Most first-years head to the firm’s New York office, although a handful go to DC each year. Most are in either corporate or litigation, with a few in tax & employee benefits. There are staffing coordinators who look at associates’ individual hours and assign work accordingly. “I really appreciate the staffing coordinators,” one associate told us. “It’s nice to know there’s someone watching out for you.”
"It was great to be able to take advantage of our offices in Frankfurt, London and Tokyo."

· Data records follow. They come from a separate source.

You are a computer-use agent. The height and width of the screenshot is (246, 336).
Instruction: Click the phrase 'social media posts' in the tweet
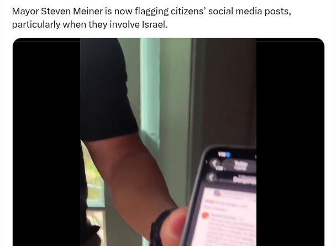coord(250,11)
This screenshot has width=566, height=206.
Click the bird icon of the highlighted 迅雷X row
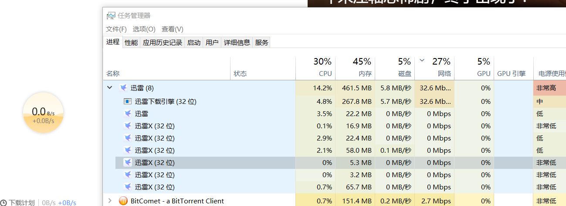click(x=128, y=163)
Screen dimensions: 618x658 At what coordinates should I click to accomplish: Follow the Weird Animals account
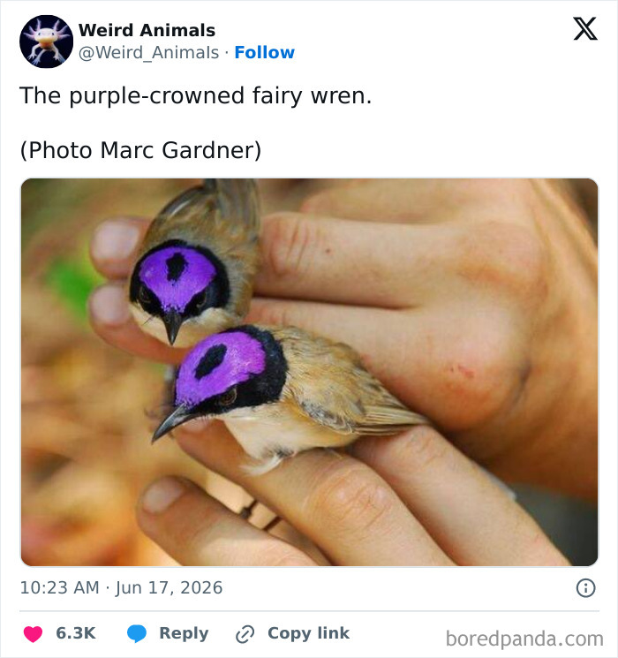264,52
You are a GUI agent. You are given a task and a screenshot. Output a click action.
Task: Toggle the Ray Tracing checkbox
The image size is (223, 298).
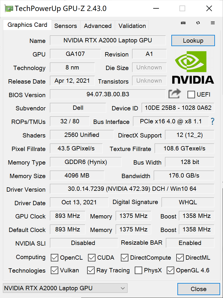tap(91, 270)
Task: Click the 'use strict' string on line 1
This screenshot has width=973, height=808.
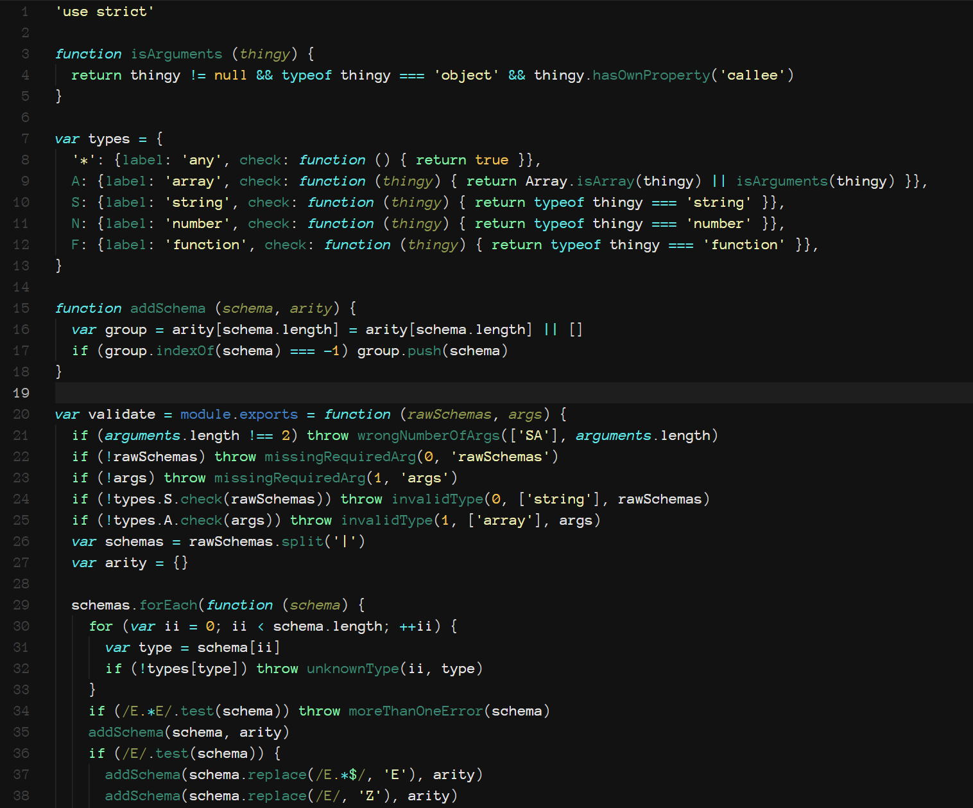Action: click(x=105, y=11)
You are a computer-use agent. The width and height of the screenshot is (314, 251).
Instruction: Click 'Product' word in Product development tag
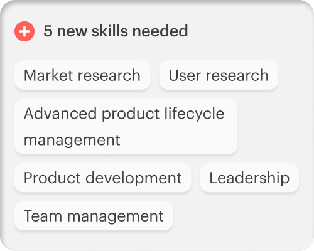tap(52, 178)
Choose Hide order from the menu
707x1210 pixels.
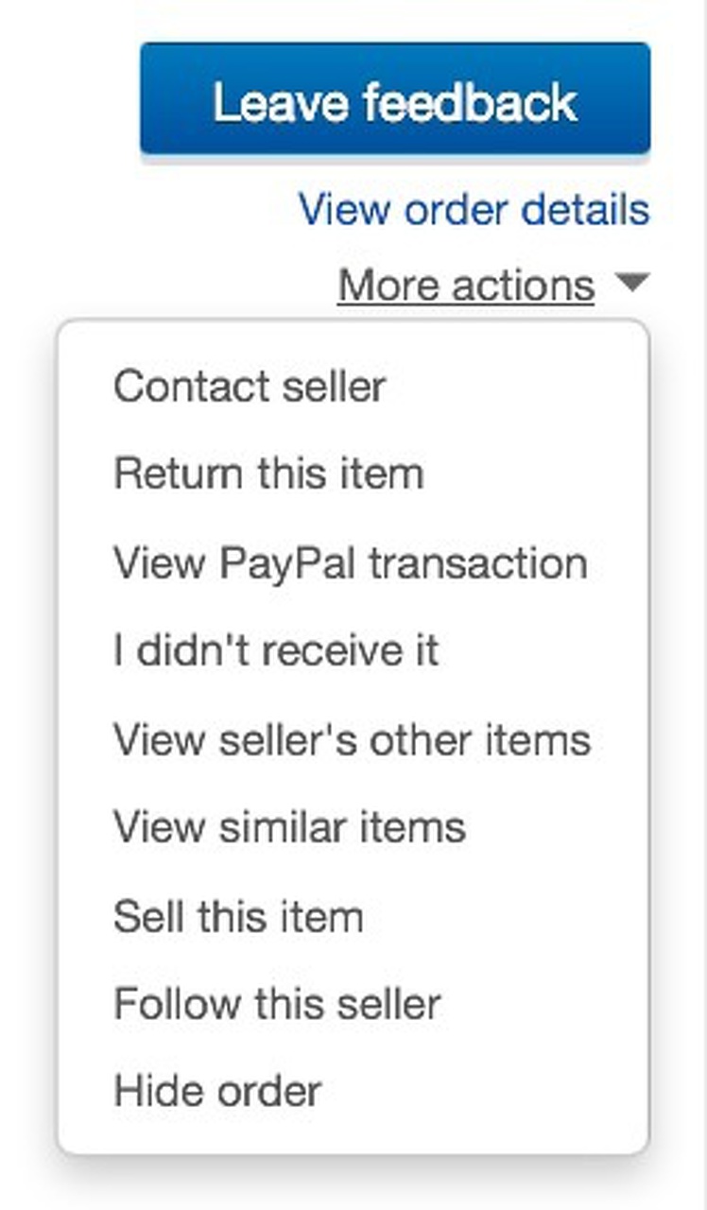(217, 1091)

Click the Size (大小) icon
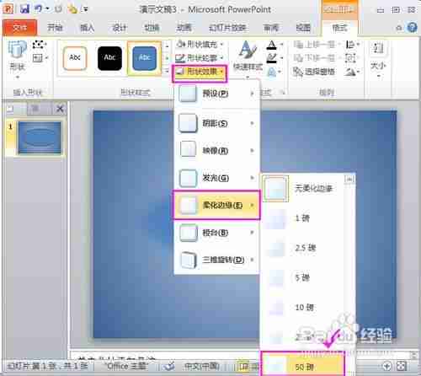click(378, 58)

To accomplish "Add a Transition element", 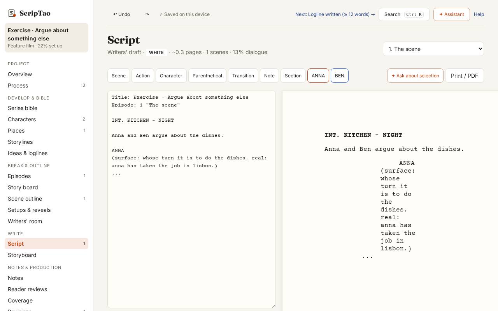I will tap(243, 76).
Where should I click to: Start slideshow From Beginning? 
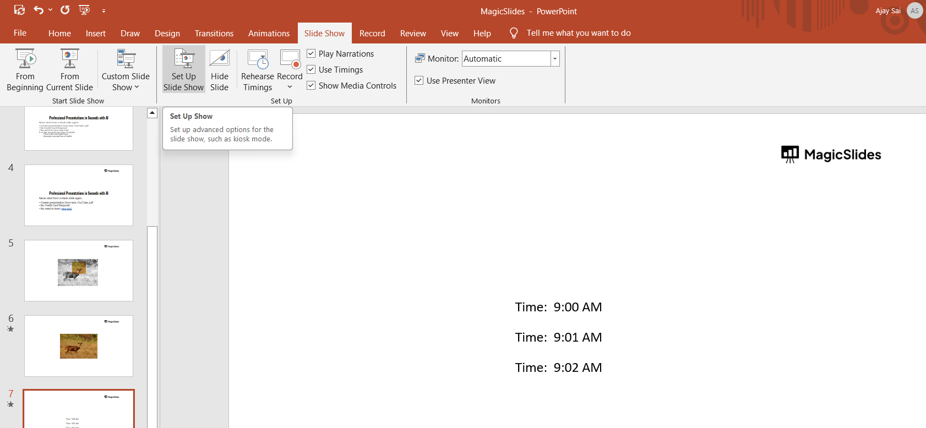click(x=25, y=69)
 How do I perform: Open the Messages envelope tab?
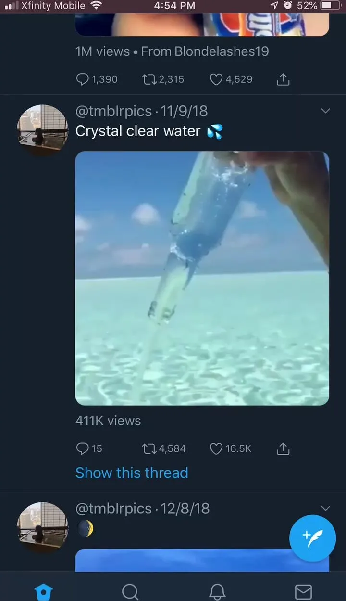click(303, 591)
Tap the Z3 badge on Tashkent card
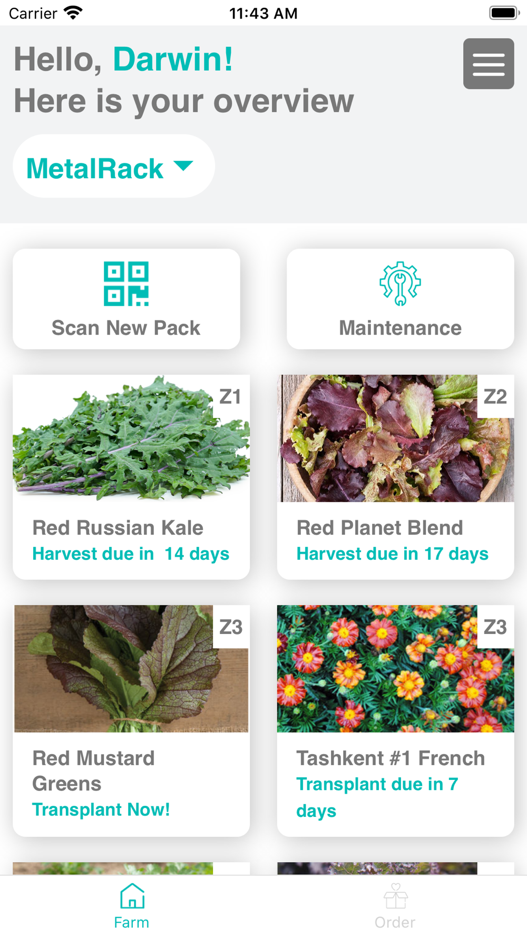Viewport: 527px width, 937px height. pyautogui.click(x=495, y=627)
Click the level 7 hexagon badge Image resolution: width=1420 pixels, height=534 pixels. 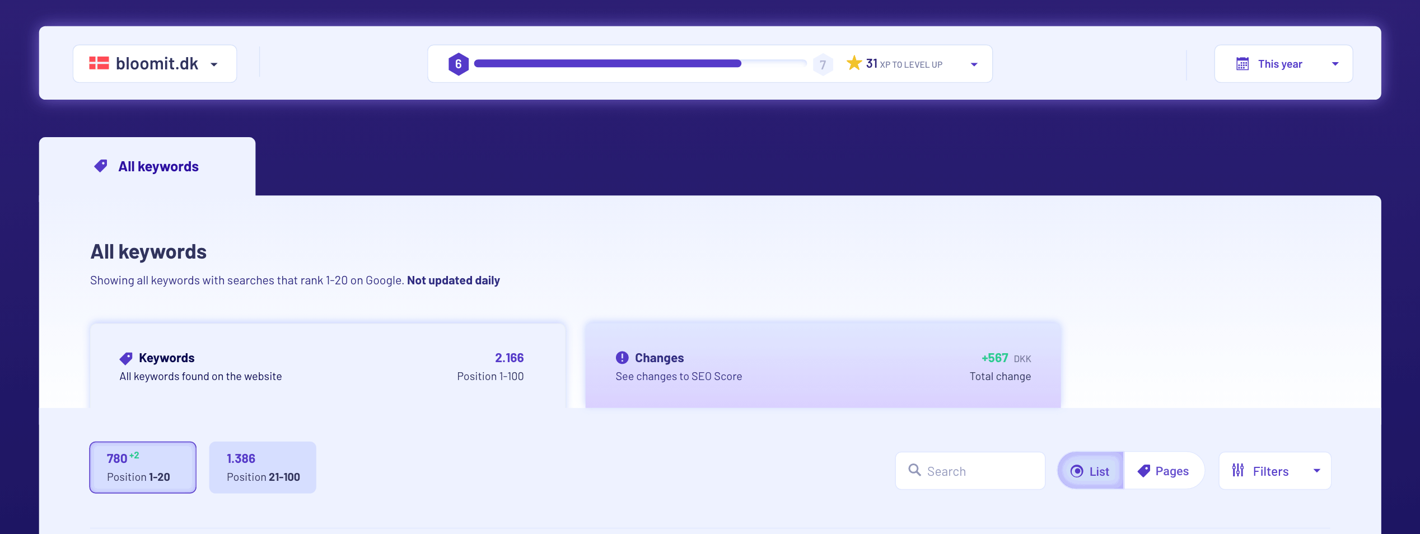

Corporate associates rotate between two different subgroups and then have to decide at the start of their third year whether they want to stick with one of the two they’ve tried or move into a new one. There are 20 practices to choose from, and options include M&A, real estate, capital markets, leveraged finance, private equity, investment funds and insurance. One corporate rookie told us: “As a junior a lot of what I do is due diligence. I’ve also assisted with plenty of main documents like purchase agreements as well as ancillary documents.” Another junior said: “I’ve been working on drafting a private placement memorandum as well as reviewing subscription materials for fund maintenance.” Others mentioned the international element of some of the work in corporate: “On one matter we were dealing with local counsel in over 20 jurisdictions.” The same source added: “When you’re dealing with different antitrust laws and national legislation it’s important to have good local counsel. It was great to be able to take advantage of our offices in Frankfurt, London and Tokyo.”
Most of the juniors we spoke to said that client contact gradually increases as time passes and usually takes the form of emails, which are initially proofread by someone more senior before they're sent. “They don’t give you more responsibility than you can handle,” asserted one interviewee. “I’ve run a few negotiations myself and I’ve been able to run pitch meetings for new work.Partners call you out if you don’t speak up on a call, so you’re always encouraged to get involved.”
In litigation the first few assignments come from a staffing coordinator, but “there’s also a free-market approach if you want to reach out and look for work yourself.” A rookie litigator told us: “I’ve done some of the dreaded document review but I've mostly done research and drafted motions, letters and court and filings, and attended depositions and witness interviews.” Juniors also prepare presentations, draft temporary restraining orders, compose motions for summary judgment and email clients.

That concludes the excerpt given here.